Pick out each line in the material below that contains the word "icon", and copy those lines.

:: Provided data ::

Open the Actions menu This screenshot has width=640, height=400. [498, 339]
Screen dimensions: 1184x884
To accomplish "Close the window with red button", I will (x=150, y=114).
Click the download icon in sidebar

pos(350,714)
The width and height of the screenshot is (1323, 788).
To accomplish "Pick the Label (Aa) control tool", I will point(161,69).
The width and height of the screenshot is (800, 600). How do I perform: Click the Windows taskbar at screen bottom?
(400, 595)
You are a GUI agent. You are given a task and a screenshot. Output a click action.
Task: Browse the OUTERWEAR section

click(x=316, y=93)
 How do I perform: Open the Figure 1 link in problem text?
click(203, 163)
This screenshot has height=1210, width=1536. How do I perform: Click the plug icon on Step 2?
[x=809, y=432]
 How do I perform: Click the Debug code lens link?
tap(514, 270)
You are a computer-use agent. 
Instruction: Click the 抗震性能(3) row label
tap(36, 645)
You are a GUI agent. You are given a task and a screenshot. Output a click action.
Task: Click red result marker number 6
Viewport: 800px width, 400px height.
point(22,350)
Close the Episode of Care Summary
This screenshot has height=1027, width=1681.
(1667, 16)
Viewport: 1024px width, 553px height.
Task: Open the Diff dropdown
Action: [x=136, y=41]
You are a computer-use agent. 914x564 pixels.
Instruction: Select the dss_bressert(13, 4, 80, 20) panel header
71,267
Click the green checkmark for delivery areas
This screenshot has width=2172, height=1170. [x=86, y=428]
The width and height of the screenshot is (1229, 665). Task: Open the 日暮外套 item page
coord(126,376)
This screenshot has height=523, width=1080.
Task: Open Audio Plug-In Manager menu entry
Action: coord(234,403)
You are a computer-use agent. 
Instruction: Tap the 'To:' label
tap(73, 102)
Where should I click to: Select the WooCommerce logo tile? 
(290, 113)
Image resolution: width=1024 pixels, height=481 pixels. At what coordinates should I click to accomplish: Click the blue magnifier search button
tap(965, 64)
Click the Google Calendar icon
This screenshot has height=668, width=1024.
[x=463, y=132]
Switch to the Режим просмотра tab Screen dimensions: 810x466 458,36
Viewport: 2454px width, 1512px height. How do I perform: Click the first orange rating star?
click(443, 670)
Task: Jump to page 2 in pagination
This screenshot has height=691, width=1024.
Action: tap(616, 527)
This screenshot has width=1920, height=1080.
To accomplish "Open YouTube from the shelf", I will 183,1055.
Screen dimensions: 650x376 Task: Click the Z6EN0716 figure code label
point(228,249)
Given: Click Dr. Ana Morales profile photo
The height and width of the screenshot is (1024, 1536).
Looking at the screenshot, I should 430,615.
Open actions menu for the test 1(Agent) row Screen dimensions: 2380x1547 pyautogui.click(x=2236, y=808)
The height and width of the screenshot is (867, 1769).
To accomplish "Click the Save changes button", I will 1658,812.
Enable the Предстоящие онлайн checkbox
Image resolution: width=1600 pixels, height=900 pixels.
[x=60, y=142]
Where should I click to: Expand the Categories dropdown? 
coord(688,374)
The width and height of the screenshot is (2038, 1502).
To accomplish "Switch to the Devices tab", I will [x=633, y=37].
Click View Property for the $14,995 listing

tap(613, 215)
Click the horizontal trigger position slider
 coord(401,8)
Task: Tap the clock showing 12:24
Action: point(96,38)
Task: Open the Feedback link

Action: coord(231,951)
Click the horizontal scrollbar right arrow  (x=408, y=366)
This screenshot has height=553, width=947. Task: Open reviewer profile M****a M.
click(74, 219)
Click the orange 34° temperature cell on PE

:::

Task output ->
Click the download icon in sidebar
This screenshot has height=1210, width=1536. How do I perform: Click the plug icon on Step 2?
Click the Google Calendar icon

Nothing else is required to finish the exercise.